(Word and element location records)

_ _ _ _ _

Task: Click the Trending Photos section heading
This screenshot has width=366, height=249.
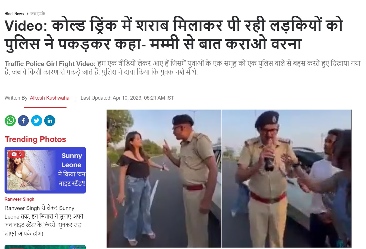Action: pos(35,139)
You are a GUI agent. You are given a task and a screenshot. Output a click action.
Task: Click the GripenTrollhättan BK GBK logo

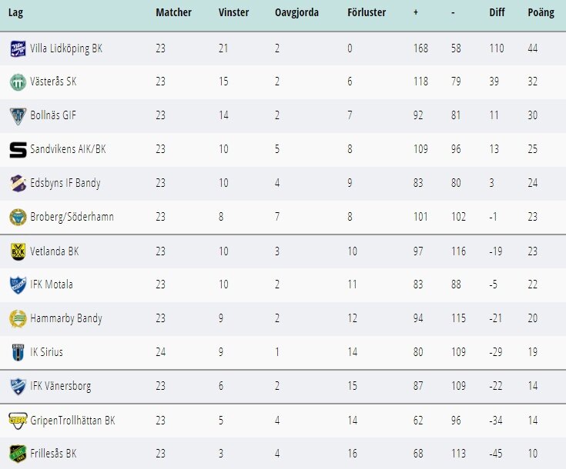coord(18,421)
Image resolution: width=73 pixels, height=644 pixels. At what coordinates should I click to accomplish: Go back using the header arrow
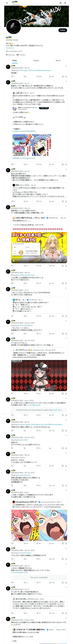pyautogui.click(x=7, y=3)
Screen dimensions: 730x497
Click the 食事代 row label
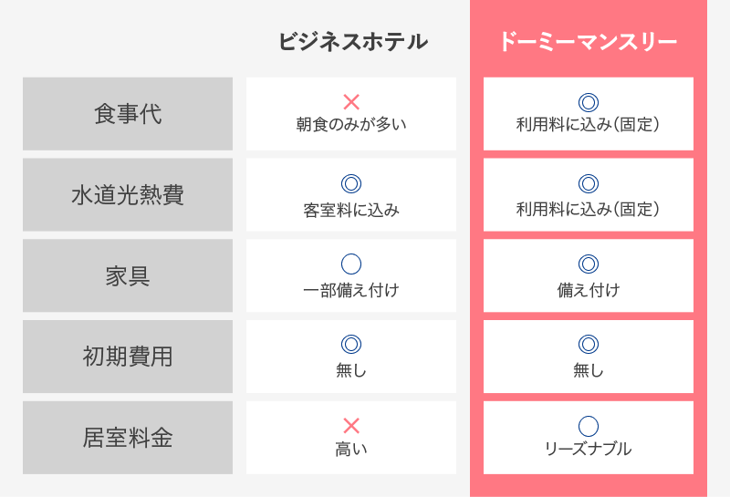(128, 114)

_ _ _ _ _

What needs to be done >>
Please express the lines above as a Markdown table with the columns "No." and "Line", starting at the line that has "You are a GUI" and running through the last line, leaving out blank lines and the pictures.

Output >>
| No. | Line |
|---|---|
| 1 | You are a GUI agent. You are given a task and a screenshot. Output a click action. |
| 2 | Task: Click the GripenTrollhättan BK GBK logo |
| 3 | coord(18,421) |
| 4 | Image resolution: width=73 pixels, height=644 pixels. At what coordinates should I click to accomplish: Go back using the header arrow |
| 5 | pyautogui.click(x=7, y=3) |
| 6 | Screen dimensions: 730x497 |
| 7 | Click the 食事代 row label |
| 8 | (128, 114) |